Rimasta sola, ha fronteggiato tutti i disagi , ed è stata una donna forte e coraggiosa.
All’eta di sei anni e fino alla quinta elementare ho vissuto con Lei e mia sorella, e quando la malattia cardiaca è sopraggiunta, inaspettata, l’ha portata via per sempre.
Era la mia infanzia, caratterizzata dalla voglia di vivere e di scoprire il mondo che mi circondava, la mattina andavo a scuola e il pomeriggio dopo aver fatto i compiti giocavo con le mie amiche nella strada dove affacciava il portone di casa, nel centro storico di Ostuni.
Di fronte casa vi era la chiesa di San Pietro dove vivevano le suore delle Carmelitane e dove viveva una nostra zia votata alla vita fatta di clausura, lì sui gradini di quella chiesa giocavamo con i sassolini, bambole fatte di pezza,moscacieca, nascondino, ma molto attenta a non allontanarmi più del dovuto perché lei mi cercava e mi proteggeva.
Ritornando indietro nel tempo, potevo avere sette anni, e, quell’ anno ricordo che avevamo trascorso le festività del Natale con gli zii a casa sua, andati via mamma e papà, io rimasi a casa sua, e il giorno dell’Epifania lei si era prodigata di farmi trovare il tanto atteso regalo dalla Befana.
La mattina sveglia trovai ai piedi del letto(non c'era il caminetto in casa) due quaderni, uno a righe e l’altro a quadretti , due penne (rossa e blue) e dei cioccolatini.
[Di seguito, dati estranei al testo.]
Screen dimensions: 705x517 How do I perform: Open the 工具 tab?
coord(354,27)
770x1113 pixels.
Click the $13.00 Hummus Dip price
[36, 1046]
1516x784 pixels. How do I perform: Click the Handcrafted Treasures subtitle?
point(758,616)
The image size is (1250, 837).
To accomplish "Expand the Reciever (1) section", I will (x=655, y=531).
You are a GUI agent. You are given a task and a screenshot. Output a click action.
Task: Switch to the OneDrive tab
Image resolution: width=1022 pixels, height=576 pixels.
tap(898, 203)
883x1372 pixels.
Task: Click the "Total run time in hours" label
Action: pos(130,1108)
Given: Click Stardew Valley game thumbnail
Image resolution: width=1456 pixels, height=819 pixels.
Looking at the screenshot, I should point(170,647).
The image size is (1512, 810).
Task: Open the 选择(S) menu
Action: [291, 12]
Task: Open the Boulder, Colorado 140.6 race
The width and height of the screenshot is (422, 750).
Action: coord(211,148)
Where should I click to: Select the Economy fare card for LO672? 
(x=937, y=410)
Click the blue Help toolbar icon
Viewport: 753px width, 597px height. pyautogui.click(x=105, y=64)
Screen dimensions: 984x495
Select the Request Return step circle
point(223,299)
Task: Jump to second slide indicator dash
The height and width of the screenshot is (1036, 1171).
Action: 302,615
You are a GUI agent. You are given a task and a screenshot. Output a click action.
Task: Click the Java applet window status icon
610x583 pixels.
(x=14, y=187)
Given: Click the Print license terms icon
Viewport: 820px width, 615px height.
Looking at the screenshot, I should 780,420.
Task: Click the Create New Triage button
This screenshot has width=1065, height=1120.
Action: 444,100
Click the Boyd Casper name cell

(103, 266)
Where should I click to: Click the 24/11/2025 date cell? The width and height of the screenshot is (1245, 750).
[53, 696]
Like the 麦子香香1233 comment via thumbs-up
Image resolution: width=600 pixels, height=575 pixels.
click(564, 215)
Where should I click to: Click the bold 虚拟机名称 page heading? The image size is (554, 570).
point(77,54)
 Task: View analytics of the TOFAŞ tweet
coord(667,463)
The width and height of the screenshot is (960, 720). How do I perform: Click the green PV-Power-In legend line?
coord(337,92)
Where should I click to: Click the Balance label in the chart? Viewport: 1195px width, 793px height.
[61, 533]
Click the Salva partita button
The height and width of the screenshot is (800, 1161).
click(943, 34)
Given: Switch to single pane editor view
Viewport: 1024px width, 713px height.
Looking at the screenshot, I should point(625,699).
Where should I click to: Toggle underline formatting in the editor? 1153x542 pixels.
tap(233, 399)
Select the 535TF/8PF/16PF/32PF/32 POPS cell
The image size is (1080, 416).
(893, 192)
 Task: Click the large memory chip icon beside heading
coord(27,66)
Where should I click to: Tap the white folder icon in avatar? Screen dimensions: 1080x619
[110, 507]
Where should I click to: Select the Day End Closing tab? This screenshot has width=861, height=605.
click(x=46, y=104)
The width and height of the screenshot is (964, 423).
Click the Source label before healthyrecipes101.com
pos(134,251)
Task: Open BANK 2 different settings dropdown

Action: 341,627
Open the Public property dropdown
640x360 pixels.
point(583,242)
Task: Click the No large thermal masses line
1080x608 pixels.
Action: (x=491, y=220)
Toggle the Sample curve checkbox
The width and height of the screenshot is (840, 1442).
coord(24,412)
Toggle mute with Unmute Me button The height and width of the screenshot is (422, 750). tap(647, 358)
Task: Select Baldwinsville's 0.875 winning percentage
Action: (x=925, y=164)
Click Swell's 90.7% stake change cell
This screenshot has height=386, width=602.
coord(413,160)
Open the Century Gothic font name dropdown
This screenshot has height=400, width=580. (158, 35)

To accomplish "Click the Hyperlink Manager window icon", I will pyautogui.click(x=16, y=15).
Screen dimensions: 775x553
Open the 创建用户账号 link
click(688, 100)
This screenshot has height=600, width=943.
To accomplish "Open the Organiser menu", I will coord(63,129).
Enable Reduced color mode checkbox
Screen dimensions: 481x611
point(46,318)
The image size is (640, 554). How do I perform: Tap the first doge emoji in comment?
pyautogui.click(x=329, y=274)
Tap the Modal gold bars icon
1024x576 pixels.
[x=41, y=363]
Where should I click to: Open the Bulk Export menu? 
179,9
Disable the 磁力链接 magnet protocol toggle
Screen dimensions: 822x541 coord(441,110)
Ero sbalordita, sveglia da poco non capivo come mai "quell’Essere Invisibile" sapeva proprio di questo mio desiderio, sì perché, allora, noi bambini non avevamo grandi pretese, ci accontentavamo di poco, se di poco si può parlare quando ti giunge un dono inaspettato.

Altre volte mi sono stati fatti doni diversi, ma quel ricordo è vivo nella mia memoria e di qui ho capito quanto importante è dare un dono sia pure simbolico. Lo faccio con i miei figli, tutti gli anni nel caminetto sistematicamente spento dal giorno prima , al mattino trovano la calza piena di cioccolatini e dei soldini, a volte anche carboni. In quanto a me, bhè che dire?... anch’io aspetto sempre un dono a volte arriva a volte no, e, quest’anno ho chiesto qualcosa di molto importante, ma non sono sicura che mi arriverà , e allora mi son detta: l’importante è avere il necessario per ristabilire equilibri perduti.